At the Cannes Lions Festival, the firm announced the DV Transparency Center, a hub containing written articles and a webinar series explaining DV’s tech and industry hot topics, like made-for-advertising sites, social media measurement and brand safety, and fraud.

“This is a very dynamic space and, over the past six months, there have been a handful of topics that warrant an acute focus,” Dan Slivjanovski, DV’s chief marketing officer, told ADWEEK, speaking from DV’s yacht in Cannes this week.

After being accused of not catching that marketers were buying ads on an MFA site thinking that it was Forbes in April (Slivjanovski said DV did identify the site as a low-severity MFA and made its customers aware), the firm wants to dispel some myths about what ad verification tech can and can’t do.

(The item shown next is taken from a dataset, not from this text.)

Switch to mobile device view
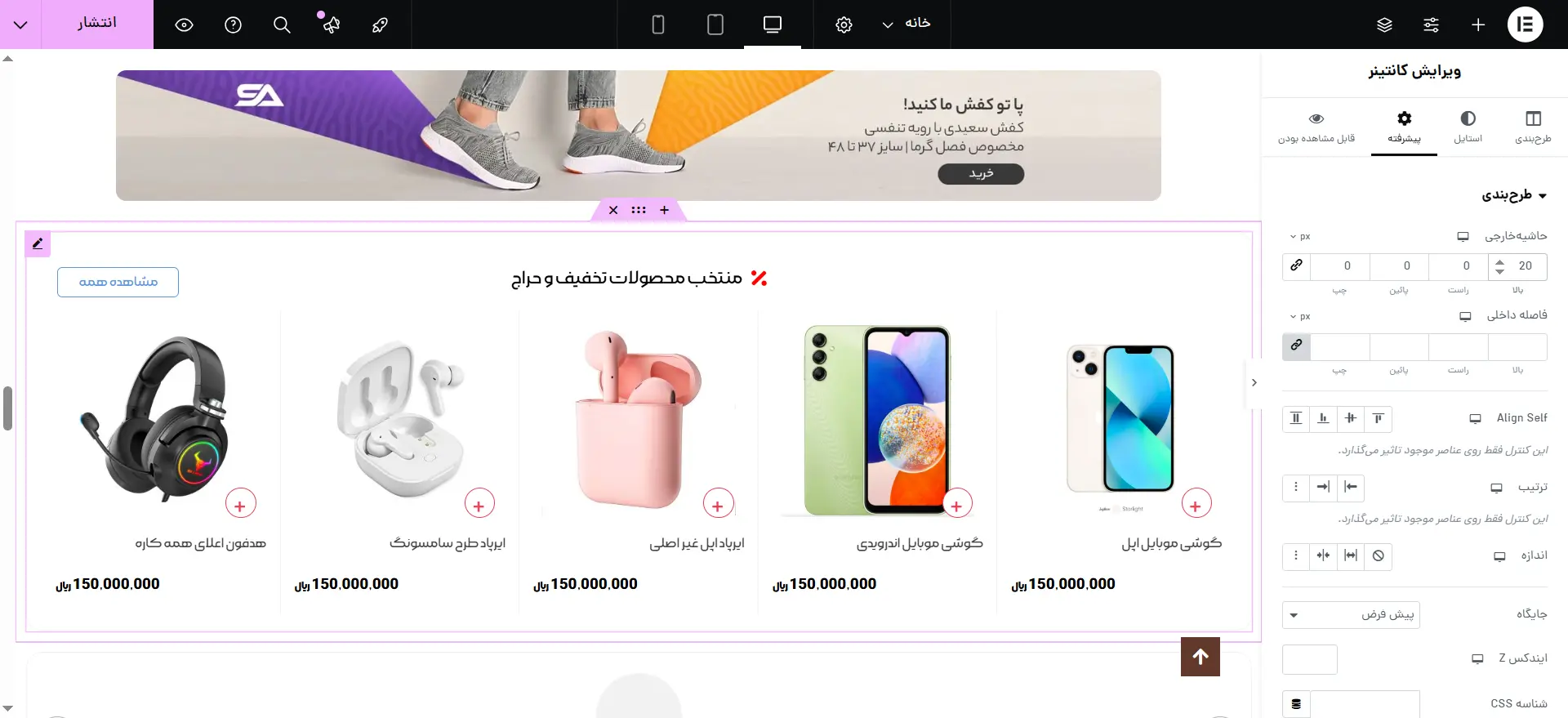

Why we care: Ad verification firms have had a rough ride lately. Headlines from research firm Adalytics’ probe into fraud have buyers doubting their value. Slivjanovski—and buyers interviewed for this piece—note that DV hasn’t lost customers, but it is being asked more questions. In early May, DV’s share price dipped nearly 40% after the firm reported its first-quarter earnings, in which revenue increased by 15% year-over-year, but it lowered its full-year revenue guidance by 3.9%. 

The transparency hub: Articles in the hub outline DV’s three-tier MFA identification tech. And since not all MFA is fraud (sites fueled by bots or invalid traffic are identified by other DV tech), the marketer chooses if they want to buy in that environment depending on the severity.

DV is also touting how it can support publisher monetization. Publishers have grumbled that ad verification firms’ prebid blocking tech, as well as their MFA tools, unduly prevent them from monetizing inventory, without telling them why. U.S. news publishers lost $4.1 billion in 2020 due to flagrant brand safety keyword blocking, according to cybersecurity firm Cheq.